【蘭】
文:土内 昇
“ポップロック”がテーマ
もともとはバンドを組んで活動をしていたそうですね。
蘭
美容師だったんですけど、それを辞めたと同時にアルバイトをしながら、遊び感覚でバンドを組んで、都内のライヴハウスに出たりしてたんですよ。その頃は、今みたいなロックなものじゃなくて、ほんとJ-POP…CharaさんやJUDY AND MARYみたいな個性的なヴォーカリストの曲を演ってましたね。
なぜ、美容師を辞めてまで音楽をやろうと?
蘭
美容師になったのも上京するための口実だったんです。ずっと歌をやりたいと思ってたんですけど、うちの父親は絵に描いたような“厳格な父”だったんですよ。音楽をやるために東京に行くなんて許してもらえるわけがなく、しかもただの美容師だと東京に出る必要がないって言われるので、ACQUAっていう有名な美容室に入った…専門学校を出てなかったから、電話だけでも20回ぐらい断られたですけどね(笑)。
すごいっすね(笑)。
蘭
でも…結局、2年半ぐらい勉強させてもらったのかな?
音楽がやりたくて東京に出てきているので、そんな自分の目標や夢を理解してもらって円満に退社させてもらったんです。しかも、ACQUA時代の先輩の同級生が龍なんですよ。先輩が感性のいいすごいギタリストがいるって大絶賛してたんで…彼と知り合ったのは1年半ぐらい前になるんですけど、その前からいくつかバンドを掛け持ちしたりしてメンバーを探していたんですね。でも、なかなか思うような人と出会えなかったんで、先輩が言ってたギタリストのことを思い出して連絡してみたら、ちょうど彼と一緒にいたみたいで、それがきっかけで知り合ったんです。いろいろ話して、彼の夢だったり、音楽に対する思いに私とリンクするものがあったんで、一緒にやりましょうって。ギターも聴かずに決めました(笑)。
龍くんの蘭さんに対する印象は?
龍
派手な姉ちゃんだなって(笑)。で、カラオケに行って歌を聴かせてもらったんですよ。その時に彼女は椎名林檎さんの「罪と罰」を歌ったんですけど、すごかったですね。声のインパクトというか…なんか、すごかったんですよ。

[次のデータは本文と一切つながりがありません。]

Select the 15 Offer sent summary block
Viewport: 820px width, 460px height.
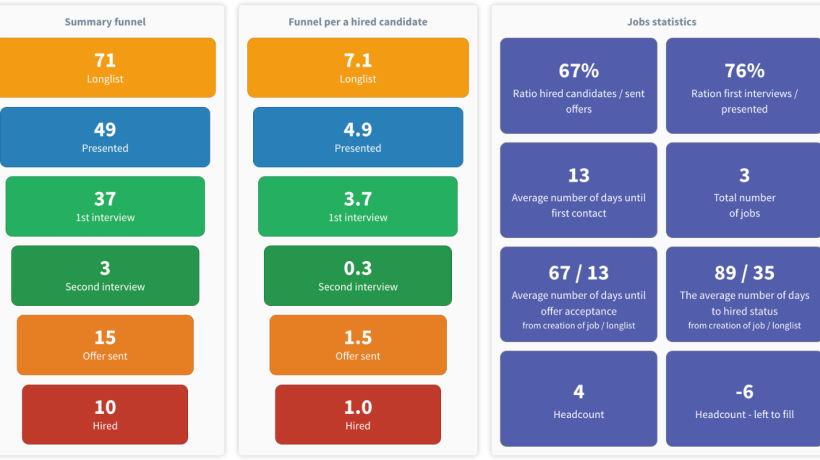105,345
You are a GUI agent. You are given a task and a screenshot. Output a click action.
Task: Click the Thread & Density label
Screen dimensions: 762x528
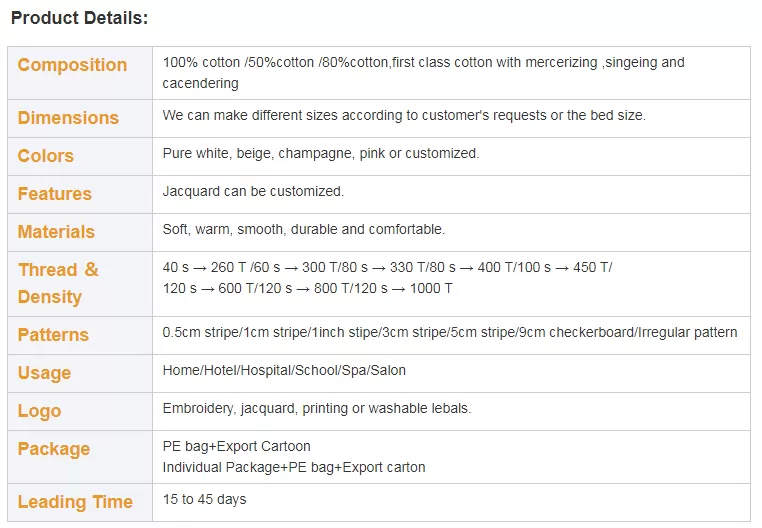tap(58, 283)
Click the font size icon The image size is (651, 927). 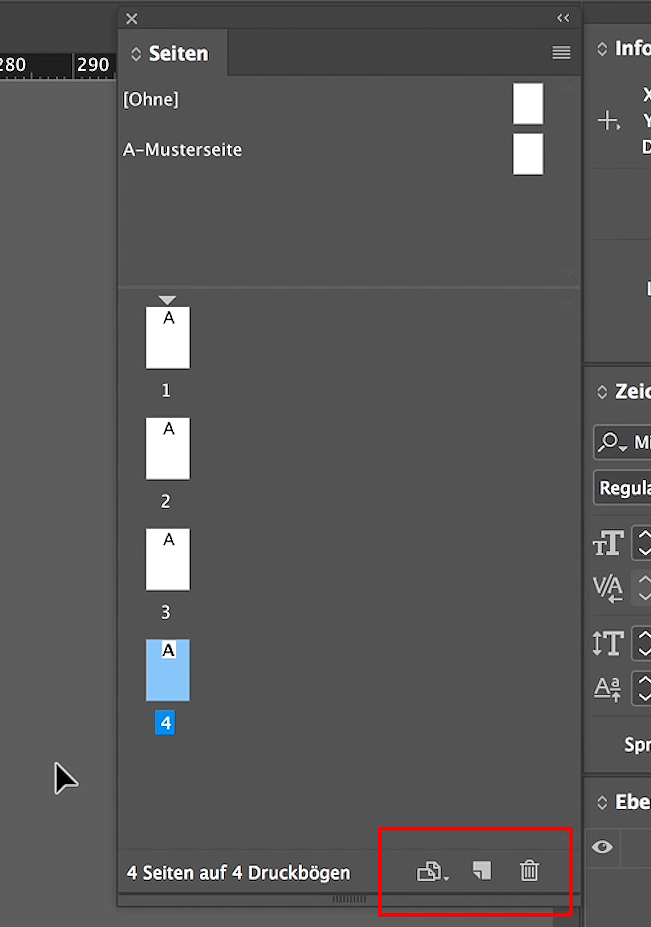click(x=608, y=543)
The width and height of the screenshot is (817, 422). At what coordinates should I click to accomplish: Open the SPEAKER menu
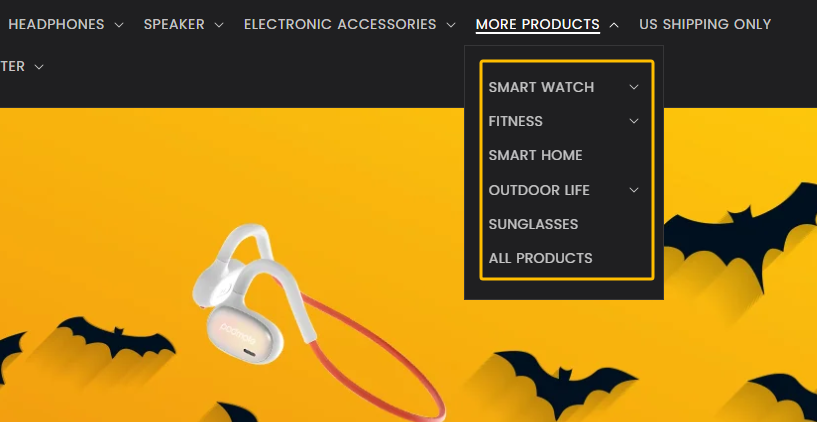coord(174,24)
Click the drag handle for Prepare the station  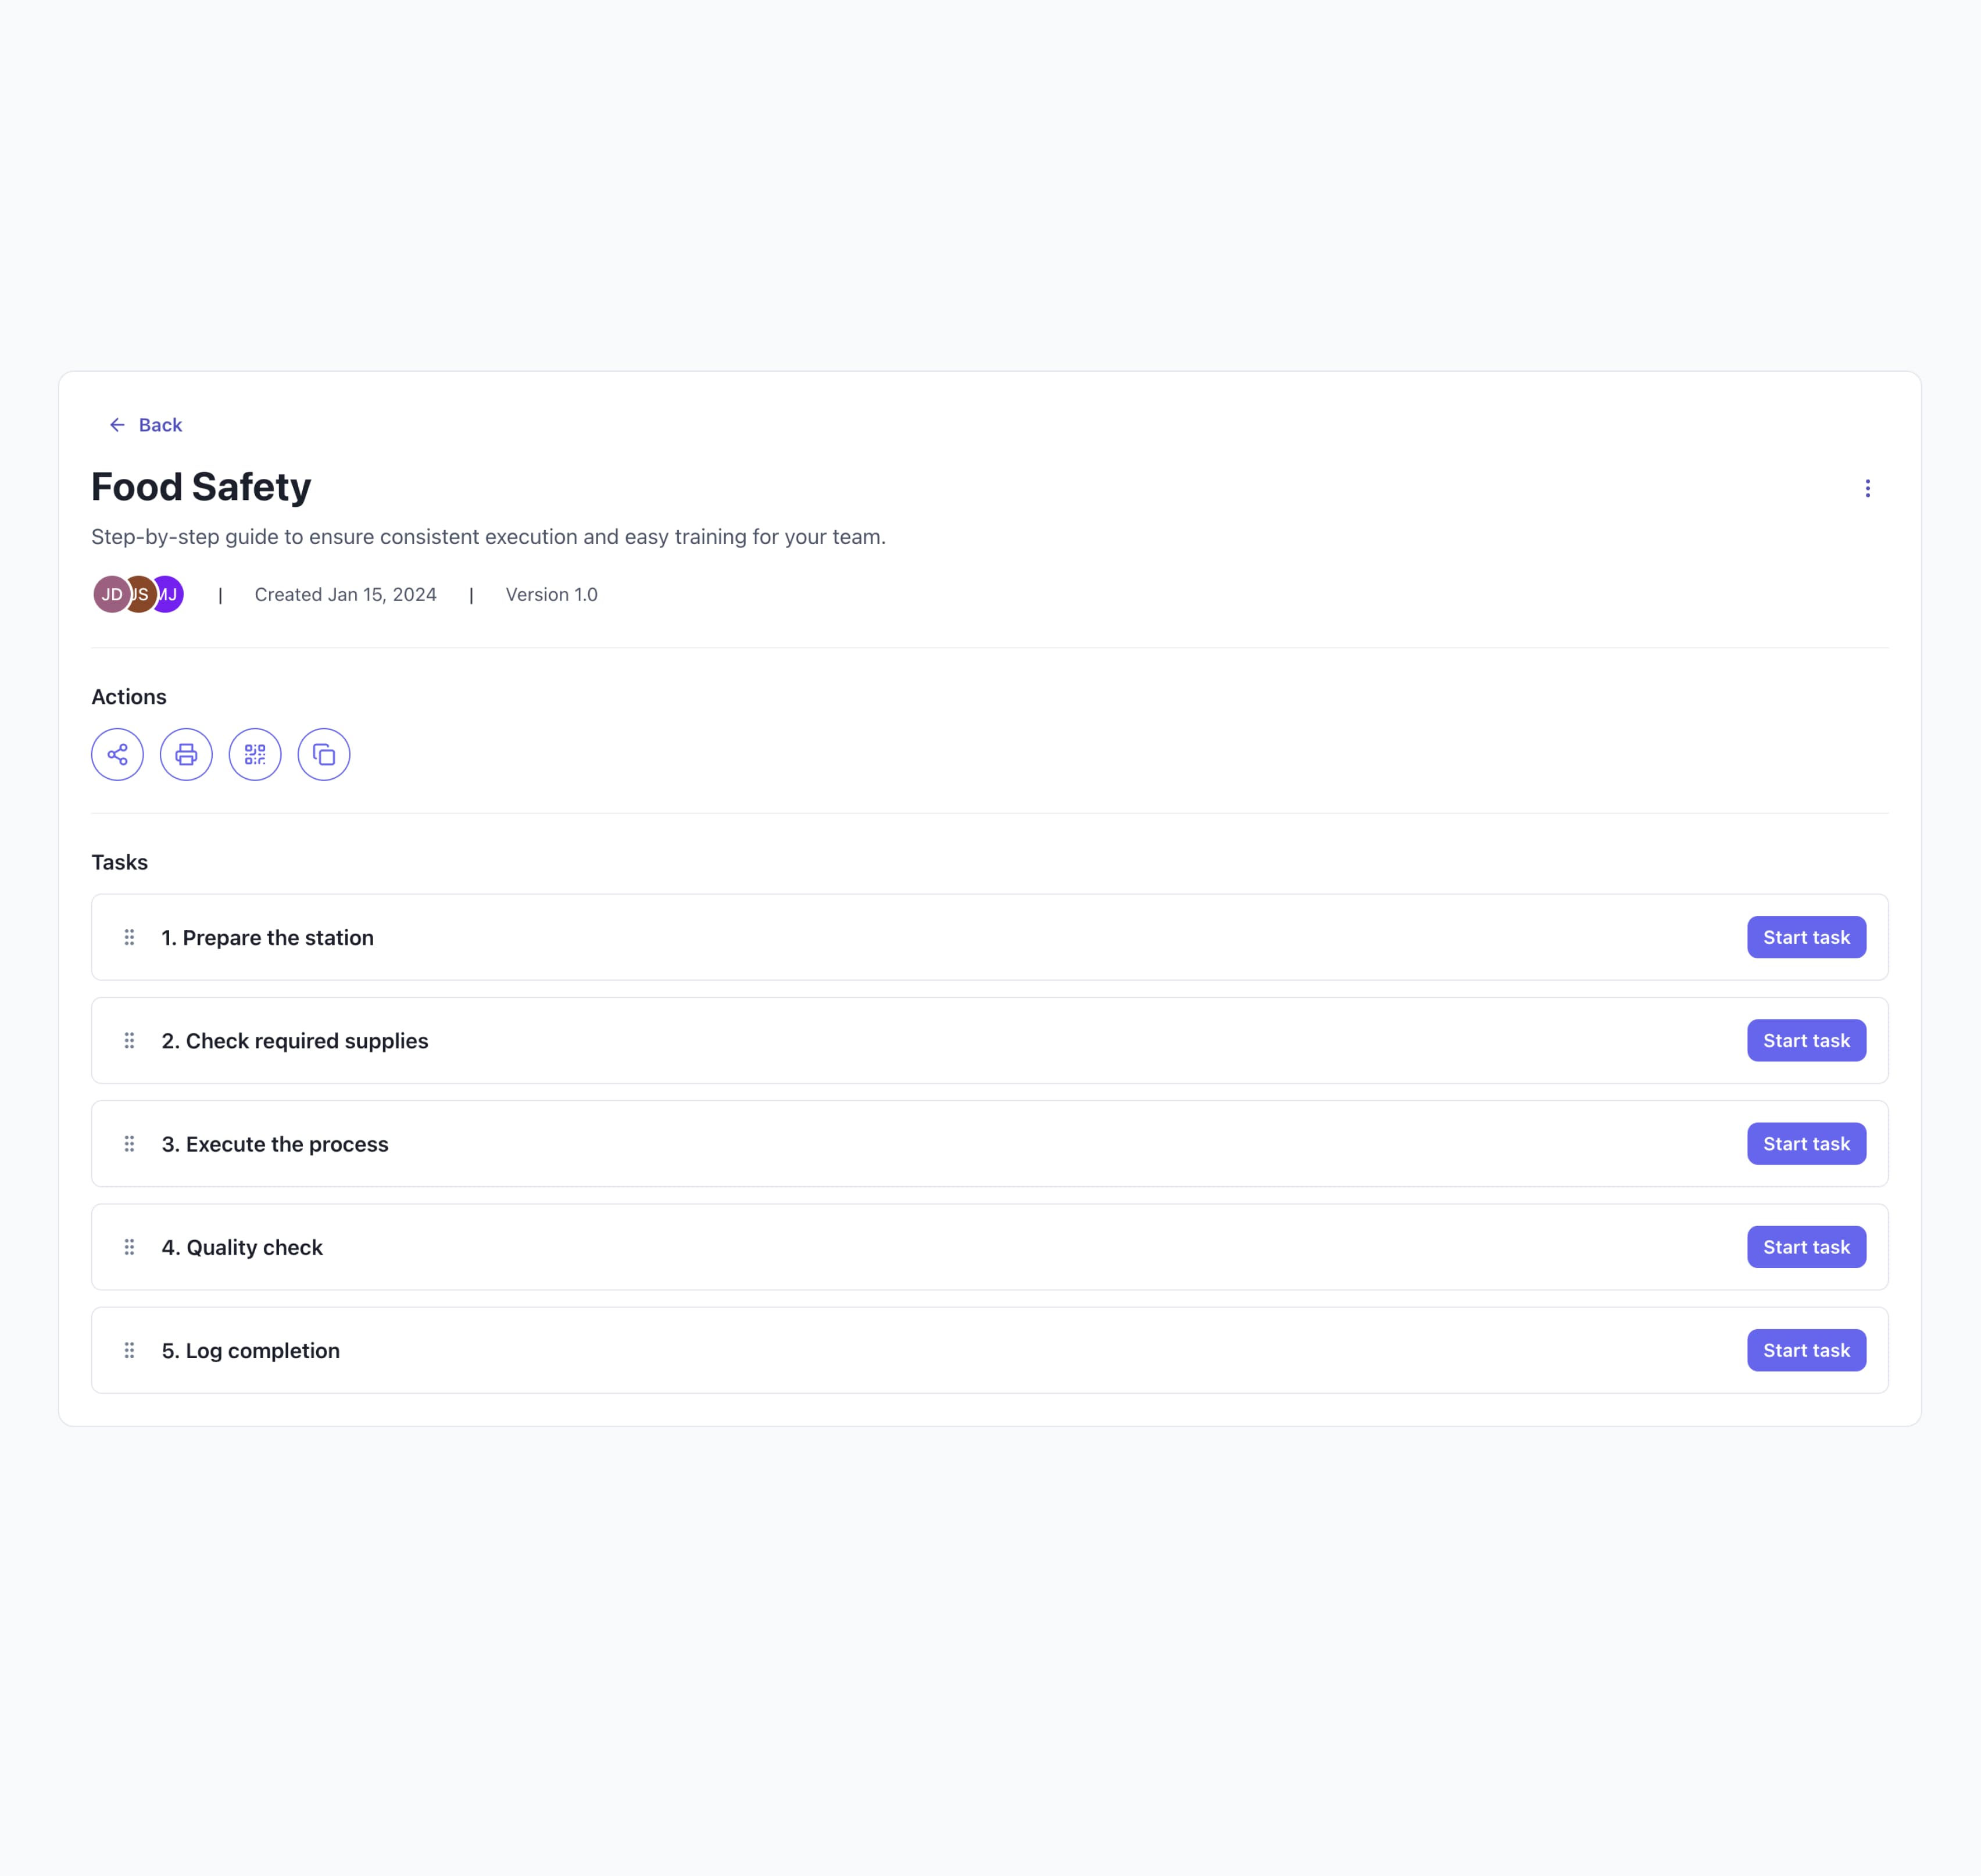click(x=129, y=937)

そして、初音源のミニアルバム『光と影』が完成したわけですが、J-POP的なものからハードなものまでありますよね。
蘭
私の歌を初めて聴く人はいろんな想像をすると思うんですね。だから、ひとつの方向性をバンって出すよりも、いろんな私を聴いてもらいたいと思って。でも…ほんと、バラバラですよね(笑)。私の中では“ポップロック”がテーマとしてあるんですけど、1曲目の『Happy days』と3曲目の『光と影』とでは“同じ人が歌ってるの?”って思うくらいテンションも違うし。
あと、どの曲にも陰を感じたのですが。
蘭
きっと、そういうものって隠せないんでしょうね。だから、いろんなパターンの曲があるのに、どの曲を聴いても…それこそ『Happy days』ですら歌声に寂しさが漂っているって言われるし、そう言われて自分も納得してます。出したくない部分まで出ているというか(笑)。まさに“光と影”ですよ。
それだけ自分を出し切れたと。
蘭
そうですね。今までのいろんな経験が生かされてる…って感じですね。それが歌詞や歌になって表れていると思います。
龍
彼女の表現力という意味でも今できることは出し切れたと思うし、楽曲的なところでもいきなりベストというか、シングルスみたいなものができちゃったって思いますね。